Background Psychological distress and self-rated health status may create additional complexities in patients already diagnosed with breast cancer. This study aims to assess the association of self-report-based assessment of psychological distress and self-rated health on survival times among women with breast cancer diagnoses. Methods Seventeen-year data from the Integrated Public Use Microdata Series—National Health Interview Survey (IPUMS-NHIS) were pooled and analyzed. Women who were aged 30 to 64 years old, with breast cancer diagnosis were selected (n = 2,819). The outcome variable was time to death. The independent variables were self-reported assessment of psychological distress and self-rated health. Psychological distress was defined using the Kessler-6 scale while self-rated health was measured on a 3-point Likert scale: Poor, Fair, and Good-to-Excellent (referred to as good for brevity).

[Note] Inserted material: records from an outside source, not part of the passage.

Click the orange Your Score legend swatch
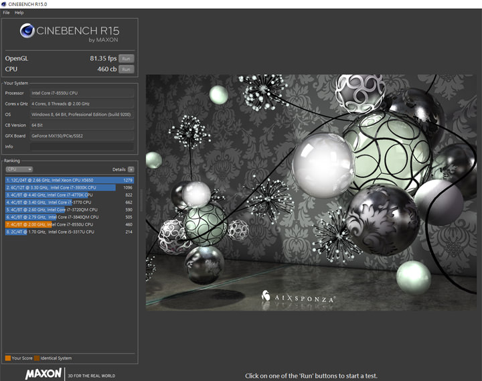The image size is (482, 381). pos(8,358)
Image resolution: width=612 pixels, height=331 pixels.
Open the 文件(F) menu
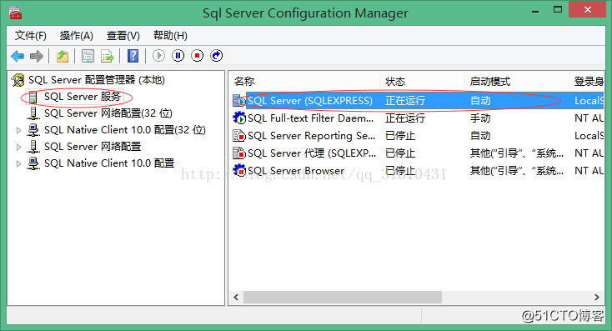pyautogui.click(x=31, y=36)
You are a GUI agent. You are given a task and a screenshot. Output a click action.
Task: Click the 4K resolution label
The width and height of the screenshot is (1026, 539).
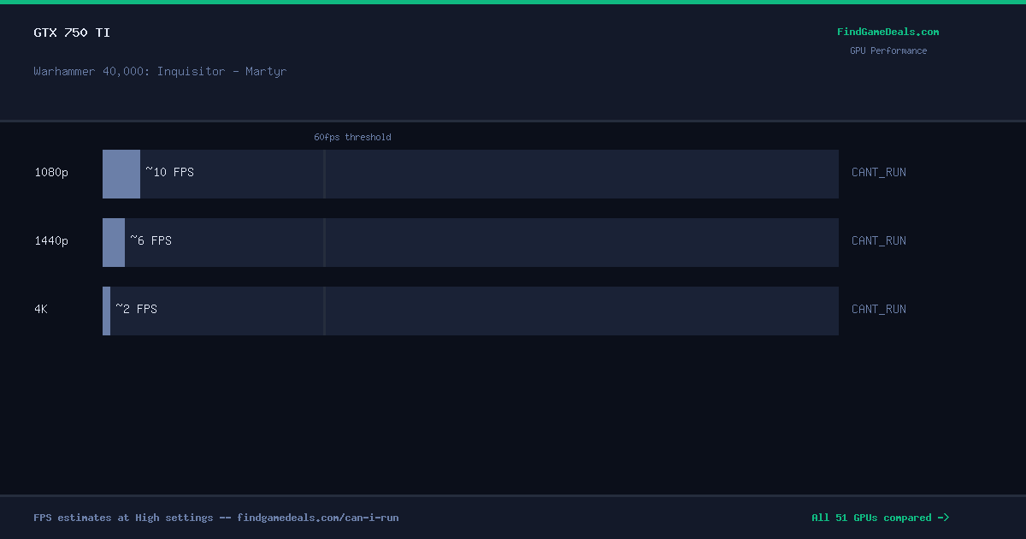coord(41,309)
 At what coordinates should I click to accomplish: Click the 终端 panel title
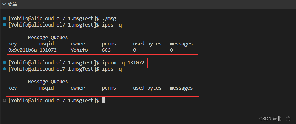[12, 4]
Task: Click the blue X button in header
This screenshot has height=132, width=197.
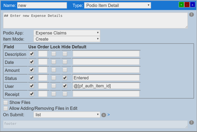Action: pos(192,5)
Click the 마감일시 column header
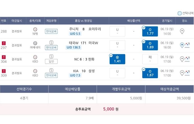This screenshot has height=124, width=194. pyautogui.click(x=17, y=21)
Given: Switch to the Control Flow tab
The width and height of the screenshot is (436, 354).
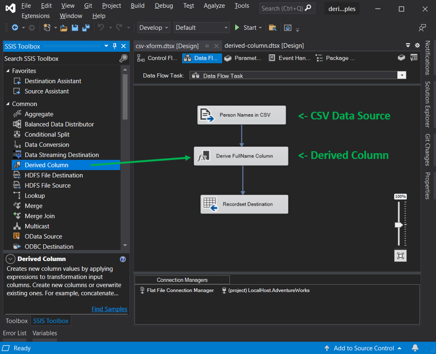Looking at the screenshot, I should click(157, 58).
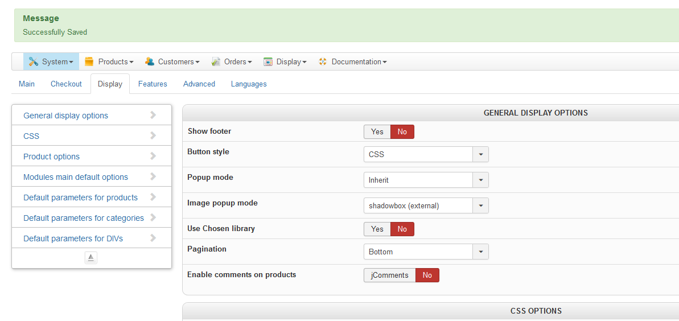
Task: Open the Languages tab
Action: (x=249, y=84)
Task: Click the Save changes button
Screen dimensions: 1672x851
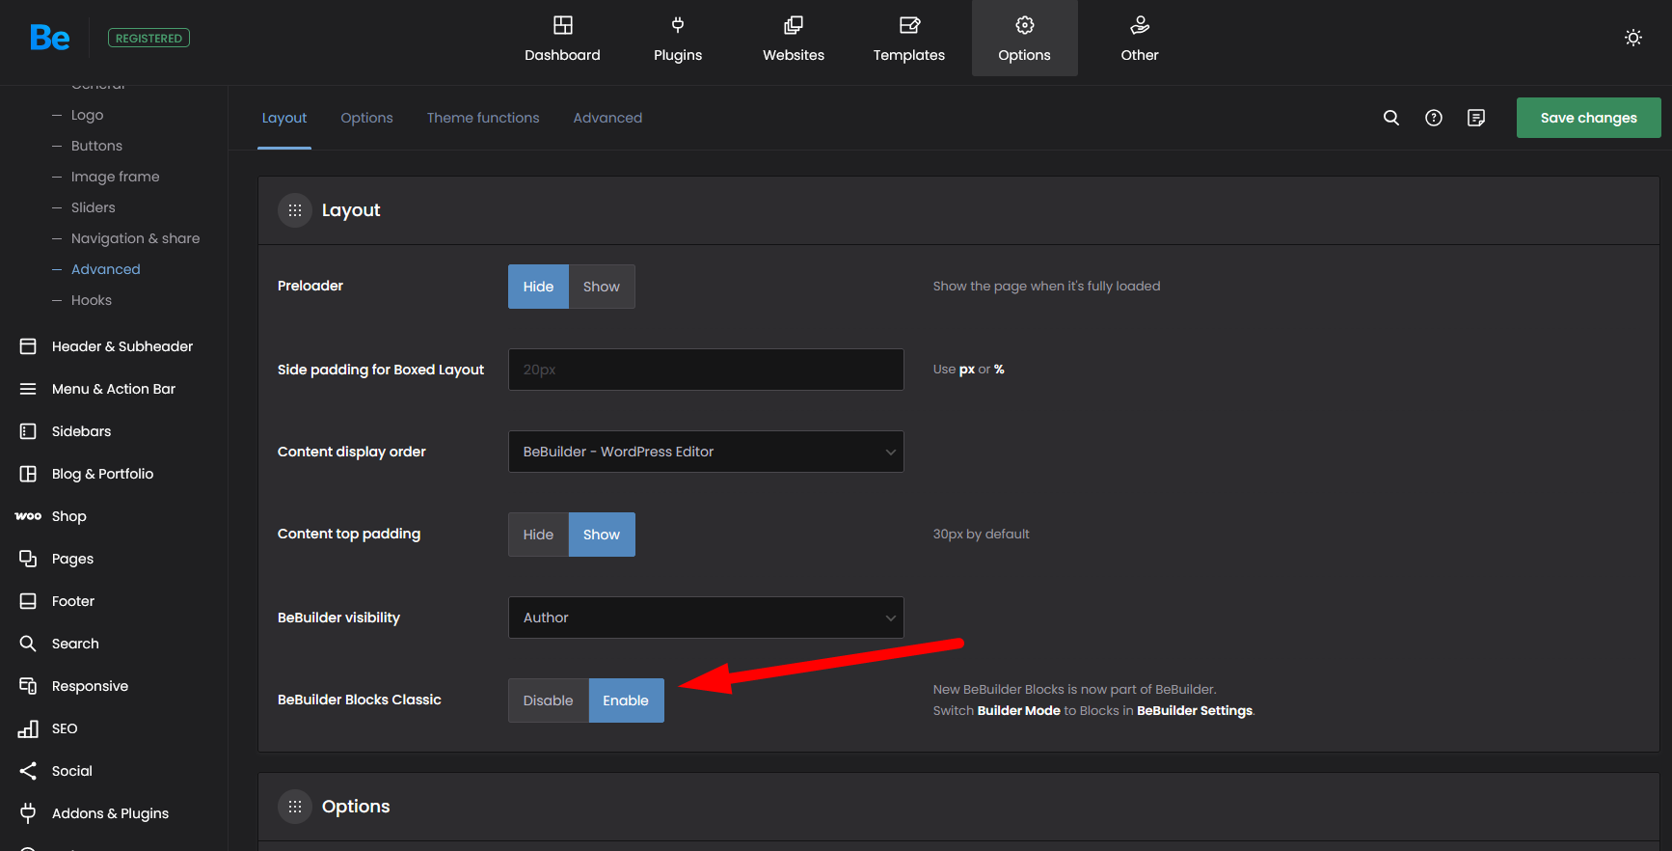Action: point(1587,118)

We computed unadjusted and adjusted hazard ratios (HR) using Cox-Proportional Hazard regression models with sociodemographic characteristics and measures of health care access used as potential confounders. Significance was set at alpha = 0.05. Results Women with breast cancer assessed as having psychological distress had 46% (Adjusted HR: 1.46; 95% CI: 1.02–2.09) increased risks of mortality. Also, women who rated their health as poor or fair had a significantly elevated mortality risk (Poor Health: Adjusted HR: 3.05; 95% CI: 2.61–4.69; Fair Health: Adjusted HR: 1.83; 95% CI: 1.43–2.35) as compared to women with good health status. Conclusions Self-reported psychological distress and fair and poor self-rated health are associated with reduced survival times among women with breast cancer diagnoses.